## Work request
Write out an exact copy of the line with "Open the Binding type dropdown" and of each line after it, through the end of the records below.

## Exercise materials
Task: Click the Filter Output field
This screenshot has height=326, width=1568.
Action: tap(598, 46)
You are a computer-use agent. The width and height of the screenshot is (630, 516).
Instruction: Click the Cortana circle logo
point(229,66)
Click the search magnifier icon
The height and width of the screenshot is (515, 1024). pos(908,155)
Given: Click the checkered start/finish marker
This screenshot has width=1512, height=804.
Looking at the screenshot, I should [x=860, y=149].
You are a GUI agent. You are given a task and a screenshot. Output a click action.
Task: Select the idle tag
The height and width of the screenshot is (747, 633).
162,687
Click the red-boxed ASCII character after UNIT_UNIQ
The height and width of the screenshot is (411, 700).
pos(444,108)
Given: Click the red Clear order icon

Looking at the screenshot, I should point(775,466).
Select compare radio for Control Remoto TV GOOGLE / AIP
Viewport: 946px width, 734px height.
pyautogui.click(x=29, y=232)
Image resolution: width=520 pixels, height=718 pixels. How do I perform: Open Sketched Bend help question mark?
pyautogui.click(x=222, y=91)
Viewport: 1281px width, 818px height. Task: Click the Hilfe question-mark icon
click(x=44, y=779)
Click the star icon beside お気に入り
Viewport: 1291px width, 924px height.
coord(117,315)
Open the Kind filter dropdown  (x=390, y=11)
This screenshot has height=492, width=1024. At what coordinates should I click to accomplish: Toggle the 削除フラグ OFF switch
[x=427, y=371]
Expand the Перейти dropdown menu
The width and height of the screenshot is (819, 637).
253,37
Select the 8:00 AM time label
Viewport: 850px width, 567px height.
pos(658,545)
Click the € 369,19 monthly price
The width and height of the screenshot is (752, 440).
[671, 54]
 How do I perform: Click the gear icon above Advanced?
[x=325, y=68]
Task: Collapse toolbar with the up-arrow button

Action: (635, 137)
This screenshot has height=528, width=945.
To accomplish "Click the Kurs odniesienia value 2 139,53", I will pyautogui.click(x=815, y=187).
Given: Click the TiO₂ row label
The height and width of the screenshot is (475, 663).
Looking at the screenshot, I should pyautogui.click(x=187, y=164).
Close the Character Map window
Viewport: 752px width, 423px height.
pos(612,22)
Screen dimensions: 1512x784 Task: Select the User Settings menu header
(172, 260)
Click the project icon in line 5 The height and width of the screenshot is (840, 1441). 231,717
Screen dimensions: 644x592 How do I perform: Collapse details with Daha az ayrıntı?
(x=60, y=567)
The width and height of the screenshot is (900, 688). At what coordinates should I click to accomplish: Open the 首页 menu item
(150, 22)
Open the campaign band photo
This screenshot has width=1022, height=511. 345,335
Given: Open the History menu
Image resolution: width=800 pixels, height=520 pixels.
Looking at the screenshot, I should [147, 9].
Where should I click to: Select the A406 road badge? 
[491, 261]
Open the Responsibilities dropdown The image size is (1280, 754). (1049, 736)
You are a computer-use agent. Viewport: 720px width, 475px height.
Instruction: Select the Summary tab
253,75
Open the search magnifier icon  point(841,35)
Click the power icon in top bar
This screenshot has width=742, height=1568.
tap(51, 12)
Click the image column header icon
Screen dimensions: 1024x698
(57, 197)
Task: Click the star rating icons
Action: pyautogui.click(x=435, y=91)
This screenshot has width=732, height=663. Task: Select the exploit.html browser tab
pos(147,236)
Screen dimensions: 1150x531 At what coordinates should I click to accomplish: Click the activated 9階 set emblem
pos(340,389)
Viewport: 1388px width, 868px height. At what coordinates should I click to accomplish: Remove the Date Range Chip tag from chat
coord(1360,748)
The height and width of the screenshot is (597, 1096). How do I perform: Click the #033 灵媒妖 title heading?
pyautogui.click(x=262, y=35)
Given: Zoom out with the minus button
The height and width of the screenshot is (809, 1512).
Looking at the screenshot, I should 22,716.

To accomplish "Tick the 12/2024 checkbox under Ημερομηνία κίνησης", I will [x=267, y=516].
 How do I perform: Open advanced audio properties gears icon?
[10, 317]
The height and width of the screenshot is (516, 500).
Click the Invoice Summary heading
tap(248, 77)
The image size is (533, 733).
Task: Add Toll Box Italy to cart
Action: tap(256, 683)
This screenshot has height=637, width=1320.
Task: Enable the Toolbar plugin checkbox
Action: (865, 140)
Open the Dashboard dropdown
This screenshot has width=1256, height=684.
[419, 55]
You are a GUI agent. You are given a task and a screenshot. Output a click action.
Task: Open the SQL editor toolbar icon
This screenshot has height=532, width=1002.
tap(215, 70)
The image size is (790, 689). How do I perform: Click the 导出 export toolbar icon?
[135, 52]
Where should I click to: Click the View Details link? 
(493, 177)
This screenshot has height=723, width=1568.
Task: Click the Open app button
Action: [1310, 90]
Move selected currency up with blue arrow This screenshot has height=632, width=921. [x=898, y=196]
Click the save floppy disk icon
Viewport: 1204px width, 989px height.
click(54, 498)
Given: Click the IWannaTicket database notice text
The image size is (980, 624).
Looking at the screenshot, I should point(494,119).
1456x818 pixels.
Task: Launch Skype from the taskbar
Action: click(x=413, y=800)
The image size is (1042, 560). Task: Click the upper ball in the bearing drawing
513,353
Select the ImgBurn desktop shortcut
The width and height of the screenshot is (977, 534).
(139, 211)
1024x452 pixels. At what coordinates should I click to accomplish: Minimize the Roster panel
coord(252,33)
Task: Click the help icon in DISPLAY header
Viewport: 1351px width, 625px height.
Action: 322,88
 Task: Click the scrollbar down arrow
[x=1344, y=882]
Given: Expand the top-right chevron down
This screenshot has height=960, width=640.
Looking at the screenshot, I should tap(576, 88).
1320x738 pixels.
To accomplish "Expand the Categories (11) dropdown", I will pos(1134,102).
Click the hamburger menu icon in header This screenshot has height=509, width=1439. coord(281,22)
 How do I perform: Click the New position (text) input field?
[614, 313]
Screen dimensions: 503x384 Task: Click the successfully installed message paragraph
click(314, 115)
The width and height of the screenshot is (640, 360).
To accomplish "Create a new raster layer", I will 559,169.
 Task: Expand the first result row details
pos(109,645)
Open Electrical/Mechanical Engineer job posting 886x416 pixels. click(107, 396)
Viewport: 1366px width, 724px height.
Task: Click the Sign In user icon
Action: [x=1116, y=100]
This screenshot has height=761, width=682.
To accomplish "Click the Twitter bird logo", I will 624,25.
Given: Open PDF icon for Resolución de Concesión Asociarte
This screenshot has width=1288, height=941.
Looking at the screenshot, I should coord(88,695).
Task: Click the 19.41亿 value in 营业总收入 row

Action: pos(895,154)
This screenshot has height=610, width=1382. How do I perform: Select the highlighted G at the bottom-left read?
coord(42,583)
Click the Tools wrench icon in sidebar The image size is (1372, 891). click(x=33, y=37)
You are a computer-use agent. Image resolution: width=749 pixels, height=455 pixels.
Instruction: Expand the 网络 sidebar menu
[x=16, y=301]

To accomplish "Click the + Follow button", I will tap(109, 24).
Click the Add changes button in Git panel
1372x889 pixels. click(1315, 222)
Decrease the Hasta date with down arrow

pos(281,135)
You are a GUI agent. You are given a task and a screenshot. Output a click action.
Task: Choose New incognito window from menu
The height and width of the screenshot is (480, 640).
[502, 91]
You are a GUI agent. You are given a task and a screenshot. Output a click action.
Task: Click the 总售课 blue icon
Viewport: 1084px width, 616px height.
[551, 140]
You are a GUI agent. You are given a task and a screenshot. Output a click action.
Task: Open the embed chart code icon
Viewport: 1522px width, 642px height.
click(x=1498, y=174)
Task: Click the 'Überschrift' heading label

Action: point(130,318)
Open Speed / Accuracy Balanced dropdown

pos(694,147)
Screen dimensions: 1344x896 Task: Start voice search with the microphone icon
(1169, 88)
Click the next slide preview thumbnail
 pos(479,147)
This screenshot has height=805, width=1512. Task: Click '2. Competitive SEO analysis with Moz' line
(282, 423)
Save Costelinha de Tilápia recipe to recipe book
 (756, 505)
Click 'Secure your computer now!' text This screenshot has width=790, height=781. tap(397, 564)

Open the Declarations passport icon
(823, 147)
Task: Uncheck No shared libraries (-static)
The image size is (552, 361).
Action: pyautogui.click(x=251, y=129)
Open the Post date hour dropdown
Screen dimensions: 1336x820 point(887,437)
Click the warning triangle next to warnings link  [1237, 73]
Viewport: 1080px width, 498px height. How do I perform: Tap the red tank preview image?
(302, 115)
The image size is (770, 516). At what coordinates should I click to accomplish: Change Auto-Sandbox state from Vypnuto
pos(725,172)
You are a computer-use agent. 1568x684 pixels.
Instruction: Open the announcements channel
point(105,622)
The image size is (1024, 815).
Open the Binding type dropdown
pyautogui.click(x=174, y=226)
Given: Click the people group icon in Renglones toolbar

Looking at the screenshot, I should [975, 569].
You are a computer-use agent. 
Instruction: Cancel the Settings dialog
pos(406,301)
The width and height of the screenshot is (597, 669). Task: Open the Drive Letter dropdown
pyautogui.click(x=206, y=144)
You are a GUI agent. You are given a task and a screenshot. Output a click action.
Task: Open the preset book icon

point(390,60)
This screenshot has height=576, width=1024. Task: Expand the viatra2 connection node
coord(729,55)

## Answer
Open the Binding type dropdown
pyautogui.click(x=174, y=226)
Given: Click the people group icon in Renglones toolbar

Looking at the screenshot, I should [975, 569].
You are a computer-use agent. 
Instruction: Cancel the Settings dialog
pos(406,301)
The width and height of the screenshot is (597, 669). Task: Open the Drive Letter dropdown
pyautogui.click(x=206, y=144)
You are a GUI agent. You are given a task and a screenshot. Output a click action.
Task: Open the preset book icon

point(390,60)
This screenshot has height=576, width=1024. Task: Expand the viatra2 connection node
coord(729,55)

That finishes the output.